Hoy se dispone de instrumentos eficaces para hacerlo, desde los sistemas de obtención masiva de datos hasta las aplicaciones para la detección y monitorización de indicadores de salud que cualquier individuo puede llevar consigo en su móvil o en su reloj de pulsera. De la veneración de las encuestas y sondeos como modo de evaluación incesante de la opinión hemos pasado a un nuevo estadio en el que los sujetos no necesitan siquiera manifestarse activamente: lo hacen por él los datos que va dejando a su paso en conexiones telefónicas, movimientos de navegación en la red, decisiones de compra registradas en cajeros inteligentes y hábitos de consumo ante el televisor. Ese rastro habla de también de nuestros estados de ánimo, y en ese sentido es usado de manera extendida para tratar de resolver un problema fundamental del nuevo capitalismo, según Davies: desde que las economías dependen cada vez más de nuestro compromiso psicológico y emocional, más efecto negativo ejercen sobre ellas los estados crecientes de infelicidad de trabajadores y usuarios. La depresión no es solo una amenaza global sobre el equilibrio de las personas, sino una merma en la productividad y en el consumo, y como tal ha de ser atajada.

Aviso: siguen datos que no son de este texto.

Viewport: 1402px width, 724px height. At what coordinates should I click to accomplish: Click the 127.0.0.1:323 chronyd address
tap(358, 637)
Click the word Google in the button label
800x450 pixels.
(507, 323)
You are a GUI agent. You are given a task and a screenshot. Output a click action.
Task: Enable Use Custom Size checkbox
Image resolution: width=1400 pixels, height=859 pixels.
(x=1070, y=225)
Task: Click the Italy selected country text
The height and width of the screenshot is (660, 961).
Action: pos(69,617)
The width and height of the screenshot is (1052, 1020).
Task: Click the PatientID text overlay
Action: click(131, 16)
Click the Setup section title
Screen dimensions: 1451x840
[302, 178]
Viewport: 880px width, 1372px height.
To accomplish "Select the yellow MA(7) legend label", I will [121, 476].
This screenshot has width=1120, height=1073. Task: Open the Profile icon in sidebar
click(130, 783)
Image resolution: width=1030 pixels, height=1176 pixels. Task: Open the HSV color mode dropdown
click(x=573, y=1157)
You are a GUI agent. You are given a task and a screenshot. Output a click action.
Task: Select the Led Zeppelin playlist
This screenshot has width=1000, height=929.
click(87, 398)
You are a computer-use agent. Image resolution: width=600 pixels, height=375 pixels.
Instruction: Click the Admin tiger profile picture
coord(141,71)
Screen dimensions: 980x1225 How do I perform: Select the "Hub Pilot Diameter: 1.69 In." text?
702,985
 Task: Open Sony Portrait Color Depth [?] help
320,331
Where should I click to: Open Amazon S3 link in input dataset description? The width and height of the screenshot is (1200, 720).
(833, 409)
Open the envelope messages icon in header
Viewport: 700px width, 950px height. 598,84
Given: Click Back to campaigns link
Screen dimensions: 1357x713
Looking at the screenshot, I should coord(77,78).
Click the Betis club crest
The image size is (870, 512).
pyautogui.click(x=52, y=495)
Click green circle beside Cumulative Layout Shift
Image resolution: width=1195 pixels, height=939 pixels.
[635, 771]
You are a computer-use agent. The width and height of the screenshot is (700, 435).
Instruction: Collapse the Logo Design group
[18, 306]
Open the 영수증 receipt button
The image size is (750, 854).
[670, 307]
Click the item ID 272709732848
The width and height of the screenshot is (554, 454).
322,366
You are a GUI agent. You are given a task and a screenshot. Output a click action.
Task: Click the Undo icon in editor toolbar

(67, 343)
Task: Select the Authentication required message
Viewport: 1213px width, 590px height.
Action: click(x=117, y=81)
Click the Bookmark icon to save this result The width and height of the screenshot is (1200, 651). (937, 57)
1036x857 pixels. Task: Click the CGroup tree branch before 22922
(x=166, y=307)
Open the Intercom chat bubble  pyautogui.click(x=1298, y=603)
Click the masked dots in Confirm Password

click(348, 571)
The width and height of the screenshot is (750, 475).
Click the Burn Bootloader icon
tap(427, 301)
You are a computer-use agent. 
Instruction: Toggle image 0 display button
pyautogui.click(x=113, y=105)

La conclusión positiva es que interesa tener a la gente feliz. La negativa, que esa felicidad buscada con fines de rentabilidad y de control social puede perfectamente ser sustituida por cualquier simulacro de felicidad que surta los mismos efectos. ¿Para qué vamos a ocuparnos de mejorar las condiciones de vida que dan acceso a la felicidad cuando podríamos dedicar muchos menos recursos con mejores resultados en hacer directamente que la gente se sienta feliz aunque no lo sea? No otra cosa persiguen los miles de millones de dólares actualmente invertidos en «monitorizar, predecir, tratar, visualizar los más pequeños caprichos de nuestras mentes, sentimientos y cerebros», según Davies. Ante un tiempo que parece empeñado en dar la razón a Orwell y a Huxley, solo nos queda esperar que las industrias de la felicidad nos procuren formas de bienestar lo menos alienantes posible. Y que junto a la serie interminable de «psicólogos y neurocientíficos del consumo e investigadores del mercado cuyo empeño es que consigamos algún tipo de satisfacción emocional al ganar dinero» de los que habla Davies haya otros para quienes la mejor manera de hacer feliz a la gente no sea hurgando en sus mentes sino reclamando medidas de orden político y económico que la favorezcan. Pero esto ya sería mucho pedir.